SECURITIES AND EXCHANGE COMMISSION

Washington, D.C. 20549

 

 

FORM 8-K

 

 

CURRENT REPORT

Pursuant to Section 13 OR 15(d) of the Securities Exchange Act of 1934

Date of Report (Date of earliest event reported): December 5, 2014 (January 30, 2014)

 

 

FIRST PHYSICIANS CAPITAL GROUP, INC.

(Exact name of registrant as specified in its charter)

 

 

 

Delaware   000-30326   77-0557617

(State or other

jurisdiction of

incorporation)

 

(Commission

File Number)

 

(IRS Employer

Identification No.)

433 North Camden Drive, #810

Beverly Hills, California 90210

(Address of Principal Executive Offices) (Zip Code)

(310) 860-2501

(Registrant’s telephone number, including area code)
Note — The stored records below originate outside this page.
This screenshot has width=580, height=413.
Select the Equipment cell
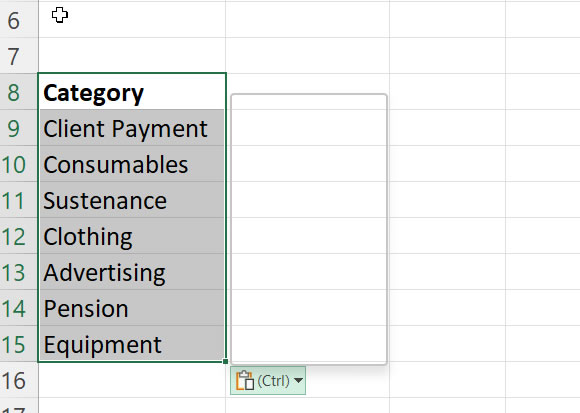132,343
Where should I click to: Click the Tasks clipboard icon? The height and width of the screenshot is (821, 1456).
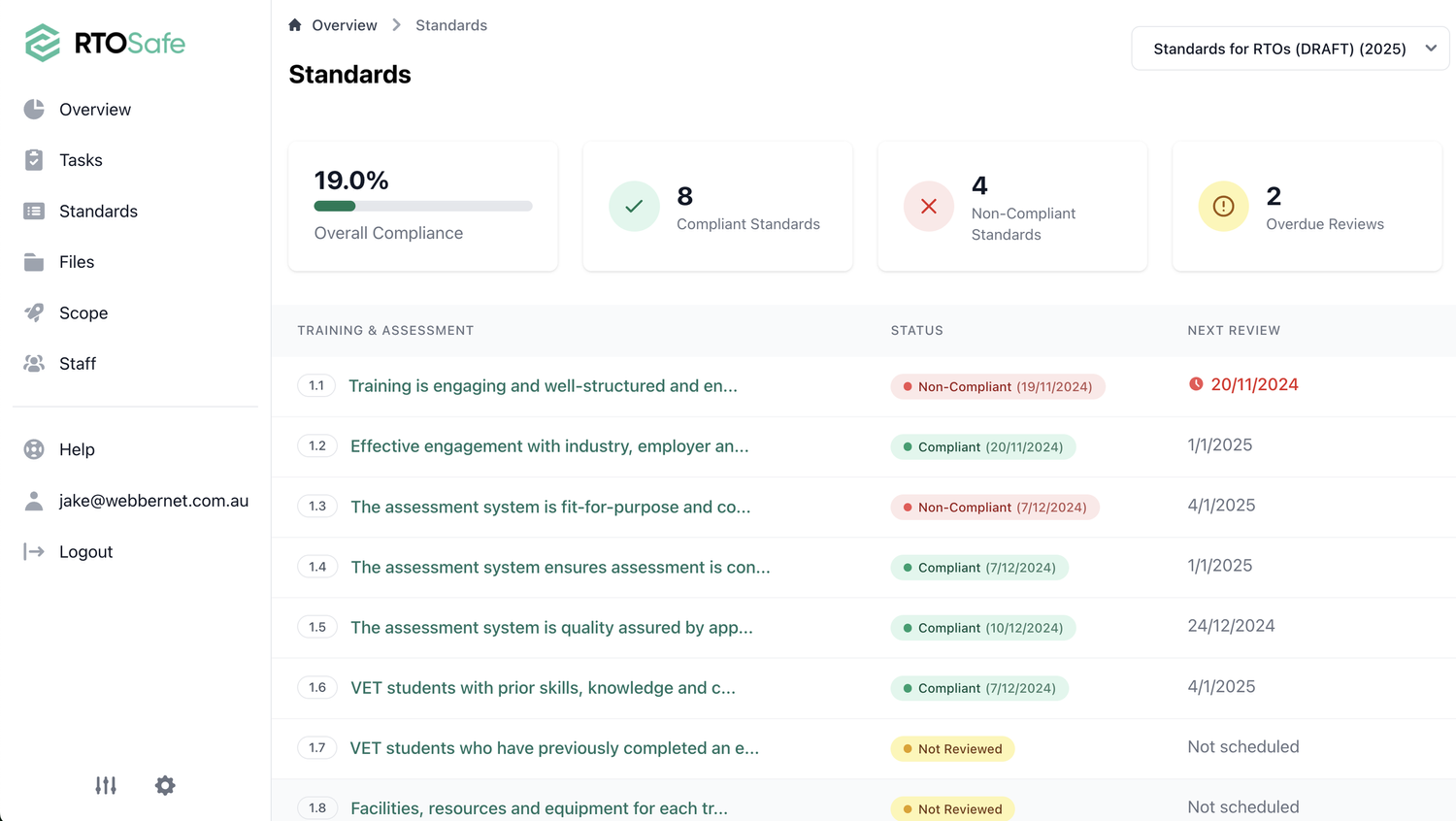[34, 160]
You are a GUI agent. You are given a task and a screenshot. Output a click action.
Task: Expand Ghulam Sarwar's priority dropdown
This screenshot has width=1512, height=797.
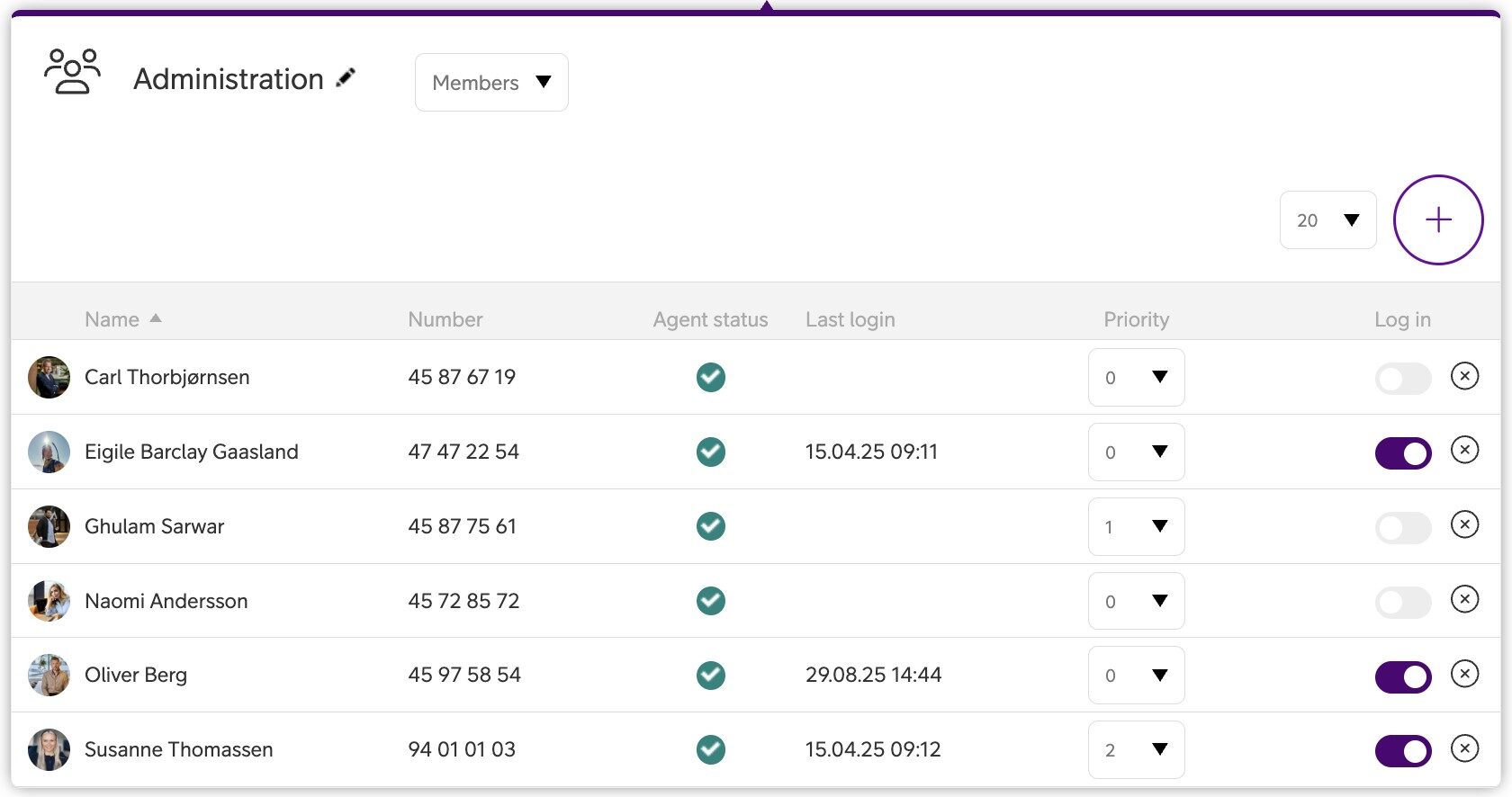(1136, 527)

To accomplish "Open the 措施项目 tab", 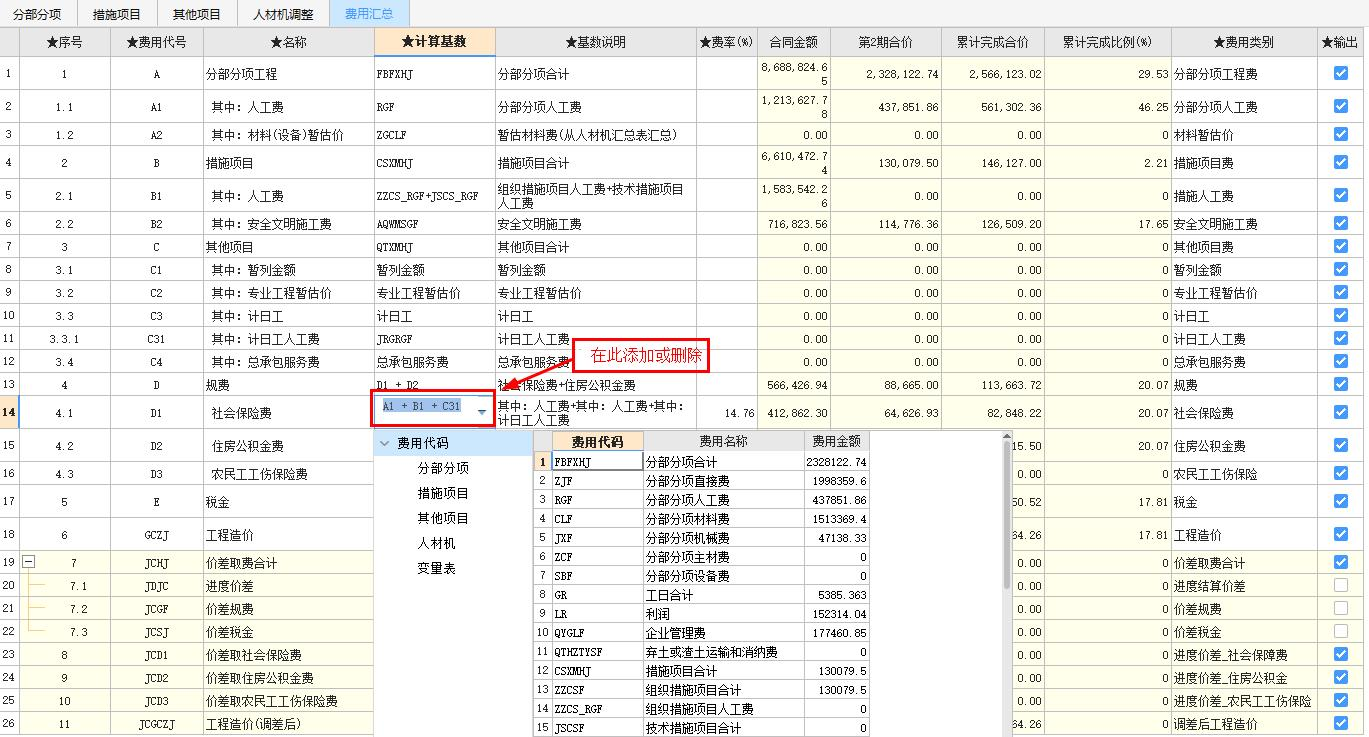I will point(117,14).
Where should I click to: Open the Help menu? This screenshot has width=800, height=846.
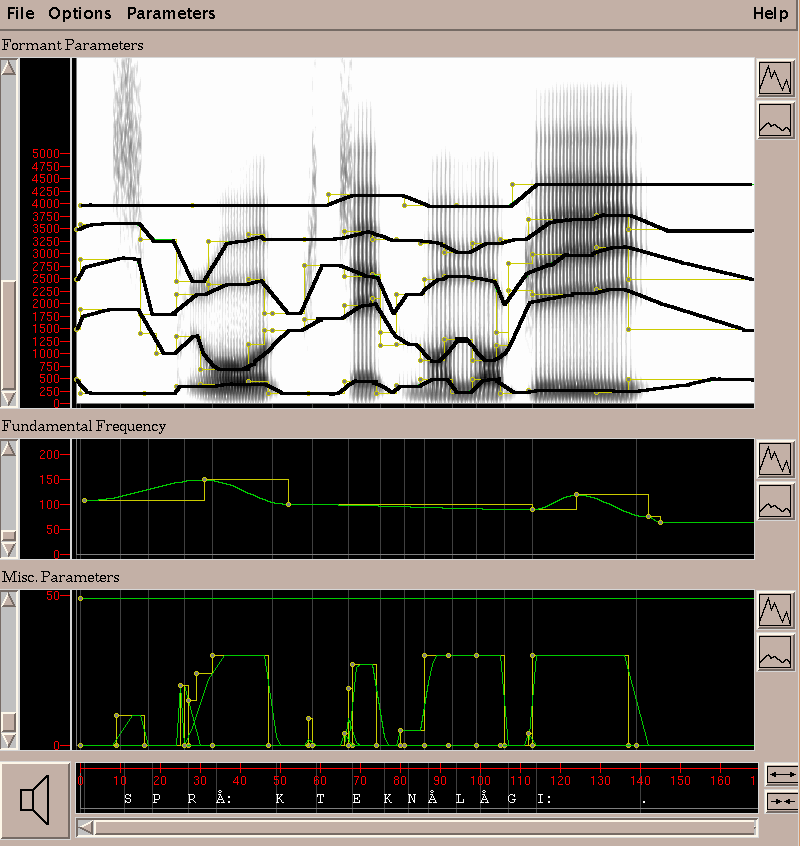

Check the appropriate box below if the Form 8-K filing is intended to simultaneously satisfy the filing obligation of the registrant under any of the following provisions (see General Instruction A.2. below):

 

¨ Written communications pursuant to Rule 425 under the Securities Act (17 CFR 230.425)

 

¨ Soliciting material pursuant to Rule 14a-12 under the Exchange Act (17 CFR 240.14a-12)

 

¨ Pre-commencement communications pursuant to Rule 14d-2(b) under the Exchange Act (17 CFR 240.14d-2(b))

 

¨ Pre-commencement communications pursuant to Rule 13e-4(c) under the Exchange Act (17 CFR 240.13e-4(c))

 

 

 


EXPLANATORY NOTE

On October 27, 2014, First Physicians Capital Group, Inc. (the “Company”) effected a 1-for-2,000 share reverse stock split (the “Reverse Stock Split”) of its common stock, par value $0.01 per share (the “Common Stock”). The Reverse Stock Split reduced the number of record holders of the Common Stock to fewer than 300. The Company intends to file a Form 15 with the Securities and Exchange Commission (“SEC”) to terminate the registration of the Common Stock under Section 12(g) of the Securities Exchange Act of 1934 (the “Exchange Act”) and to suspend its reporting obligations under Section 15(d) of the Exchange Act. In connection with the filing of the Form 15, this Current Report on Form 8-K (the “Report”) is being filed to disclose certain historical events occurring in the past three fiscal years that were not previously reported on a Current Report on Form 8-K.

 

Item 1.01 Entry into a Material Definitive Agreement.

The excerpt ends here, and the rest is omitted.